Taking a moment to enjoy the Kool-aid
Figma, a widely used platform for collaborative interface design, has acquired Diagram. This is kind of huge on an industry level but a few things jumped out at me from the acquisition announcement by Noah Levin, VP of Product Design at Figma.
“One way to think about it is the total space of design having a ceiling and a floor: The ceiling is how good a designer can be at designing, which is constrained by the available tooling; the floor is the minimum skill required for someone to participate in design. AI will lift this ceiling, leading to more creative outputs made possible by more powerful tools; it will also lower the floor, making it easier for anyone to design and visually collaborate.”
I think this is a great framework to summarize what’s going on here with the new flood of AI driven tools, products, platforms, and most importantly, methods.
I think this is also a useful way to think about impact for art production. The “ceiling” being lifted for art production includes tools for sure, but maybe more important is the creation of new mental space, allowing for a fresh vista of creative possibilities presented by AI. And the “floor” is the very important point about access to and the democratization of the production of visual culture, art, or whatever else: it’s an invitation to whole new communities and typologies of artists/producers, that will have an effect not so much on “who” we think of as being “real artists”, but how we as a culture will recalibrate the role of creativity.
I also like the way Rubin frames the evolution of design from “atomic structures (pixels)” to “molecular ones (components)”, and projects into an AI-enabled era where designers build “higher-level and higher-leverage molecular structures.”
For him, this might lead to a total reimagining of the digital interfaces that are in use today. Totally agree for design of course but again I’m drawn to imagine how this might translate over to an art production paradigm.

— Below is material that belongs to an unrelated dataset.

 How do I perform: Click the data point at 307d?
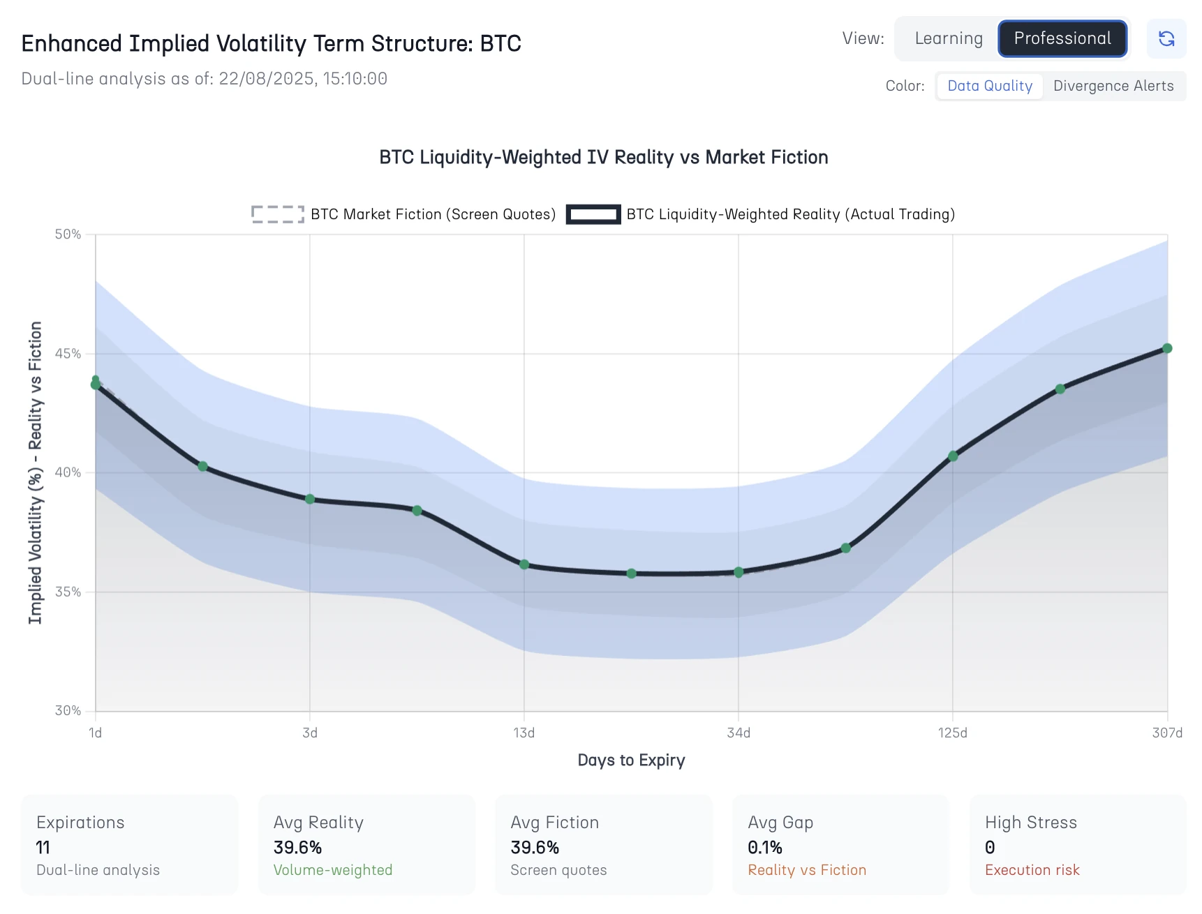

In digital art for example, what are the system orders that affect production? (1) A fussy and finetuned photoshop image > (2) Generative AI-enabled image production across multiple vectors (movement, style, platform) > (3) to what? What does it look like when artists can start there? If we look at it as a linear racetrack, we used to start at the beginning, then we teleported to being able to start in the middle, and now I’m wondering if we are going to be starting right at the point that used to be the finish line, meaning that we are completely re-setting the framework of what is possible.